***** Dataset content *****

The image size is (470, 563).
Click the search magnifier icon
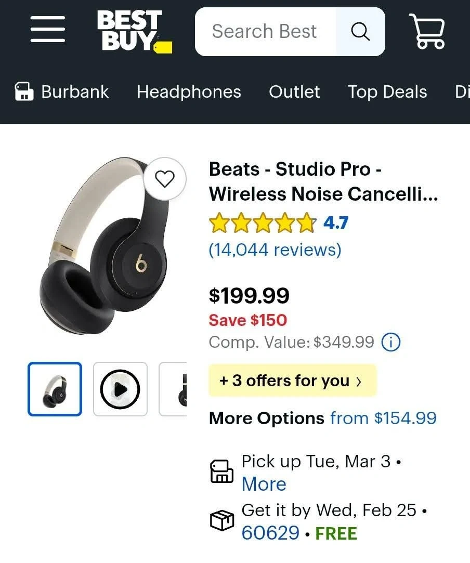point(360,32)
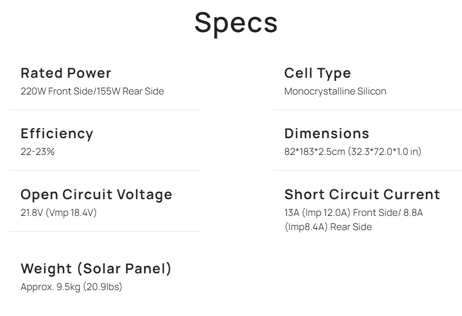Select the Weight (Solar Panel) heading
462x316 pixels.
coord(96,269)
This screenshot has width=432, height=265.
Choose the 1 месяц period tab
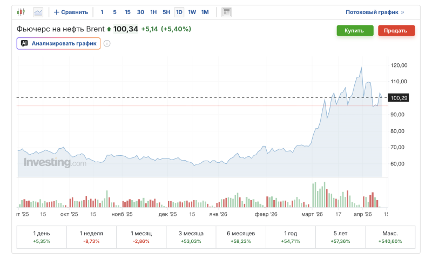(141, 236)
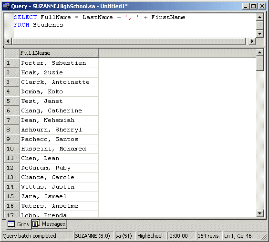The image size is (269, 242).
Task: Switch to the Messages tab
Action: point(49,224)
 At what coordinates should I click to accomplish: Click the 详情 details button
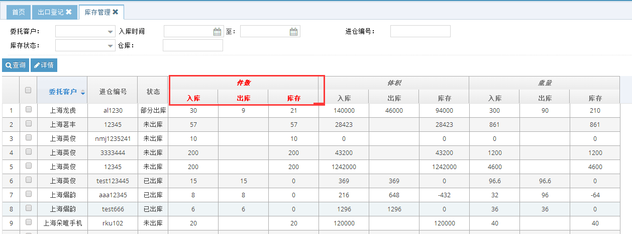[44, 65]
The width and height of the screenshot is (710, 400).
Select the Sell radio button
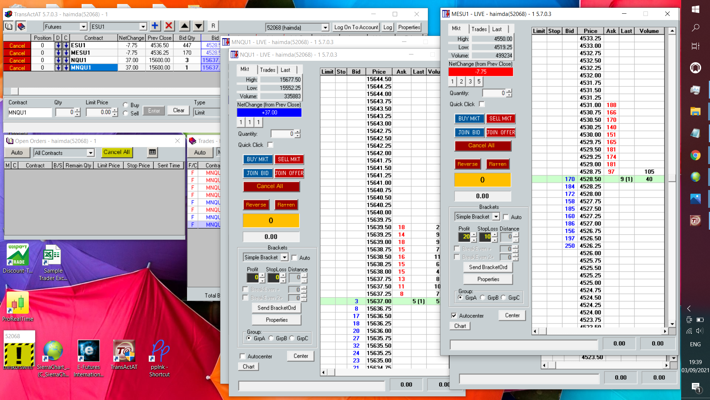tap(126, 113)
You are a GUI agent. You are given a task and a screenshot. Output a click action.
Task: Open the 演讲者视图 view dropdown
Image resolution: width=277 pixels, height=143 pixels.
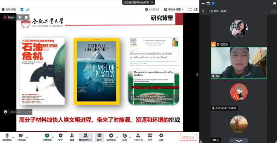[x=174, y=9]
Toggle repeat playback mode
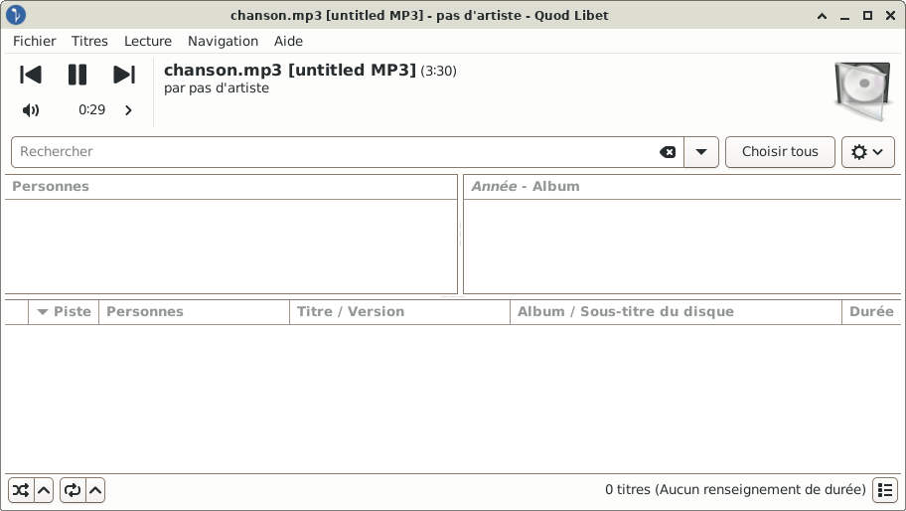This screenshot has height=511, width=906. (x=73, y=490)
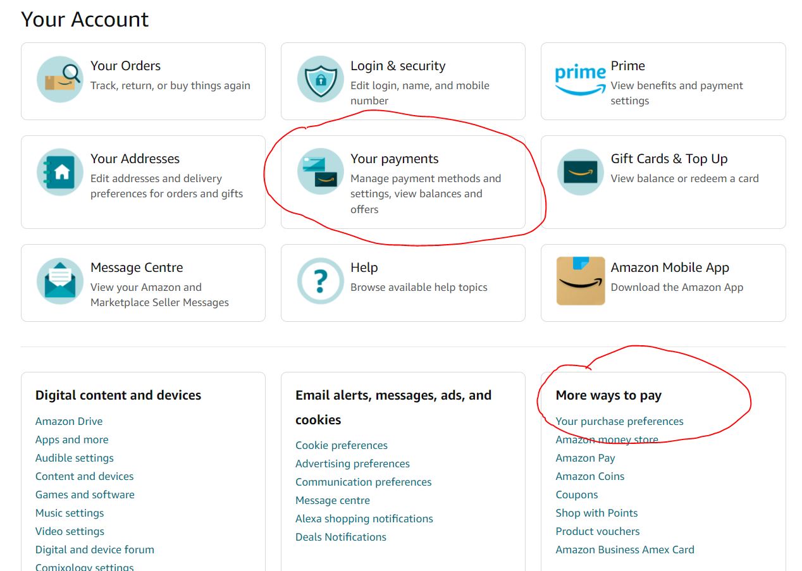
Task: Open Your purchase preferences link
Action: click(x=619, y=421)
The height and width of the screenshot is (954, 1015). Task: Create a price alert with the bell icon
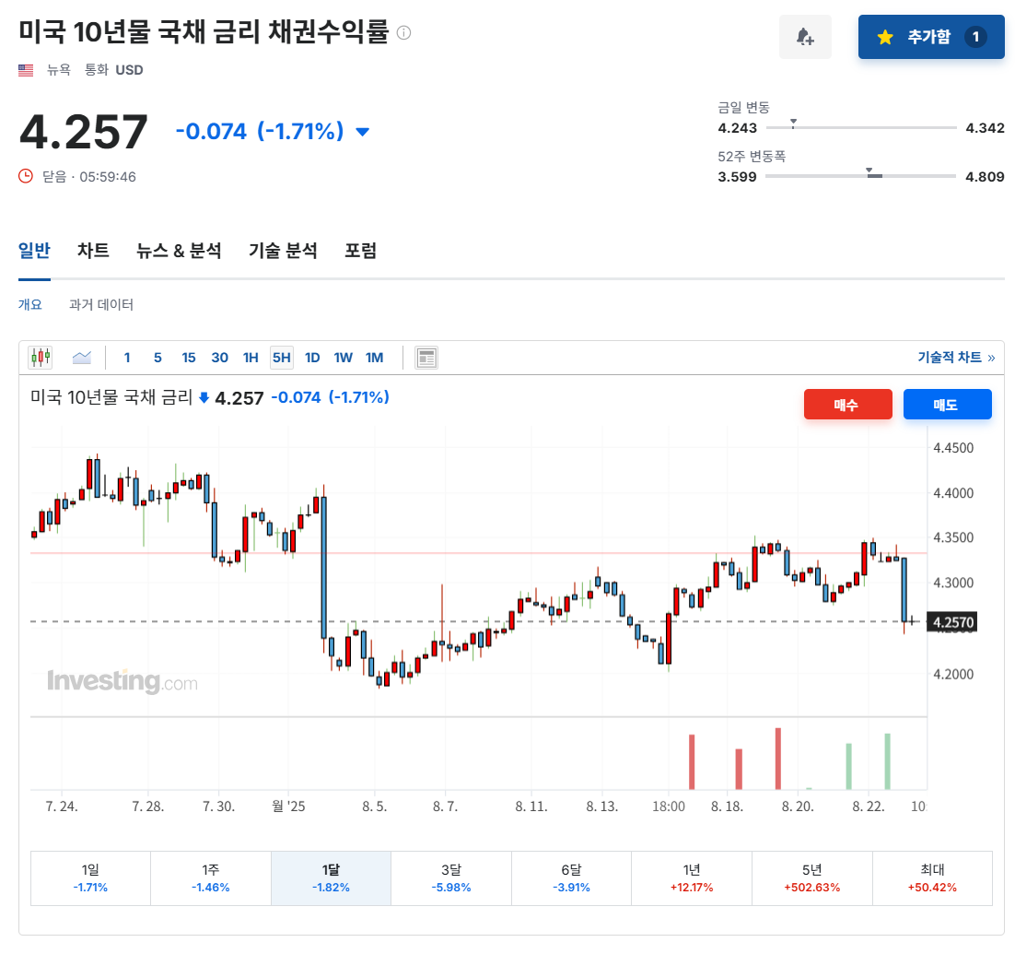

*****

## What you are asked to do
Please convert every line of the entries above into a Markdown table with the columns Row and Line, numbering each line and leaving out any blank lines. Omit the pictures from the table.

## Written solution
| Row | Line |
|---|---|
| 1 | The image size is (470, 563). |
| 2 | Click the search magnifier icon |
| 3 | point(360,32) |
| 4 | Select the Weight (Solar Panel) heading |
| 5 | 462x316 pixels. |
| 6 | coord(96,269) |
| 7 | This screenshot has width=432, height=265. |
| 8 | Choose the 1 месяц period tab |
| 9 | (141, 236) |
| 10 | The image size is (269, 242). |
| 11 | Task: Switch to the Messages tab |
| 12 | Action: point(49,224) |
| 13 |  At what coordinates should I click to accomplish: Click the 详情 details button |
| 14 | [44, 65] |
| 15 | The width and height of the screenshot is (710, 400). |
| 16 | Select the Sell radio button |
| 17 | tap(126, 113) |
| 18 | You are a GUI agent. You are given a task and a screenshot. Output a click action. |
| 19 | Task: Open the 演讲者视图 view dropdown |
| 20 | Image resolution: width=277 pixels, height=143 pixels. |
| 21 | [x=174, y=9] |
| 22 | Toggle repeat playback mode |
| 23 | This screenshot has height=511, width=906. (x=73, y=490) |
| 24 | Task: Open Your purchase preferences link |
| 25 | Action: click(x=619, y=421) |
| 26 | The height and width of the screenshot is (954, 1015). Task: Create a price alert with the bell icon |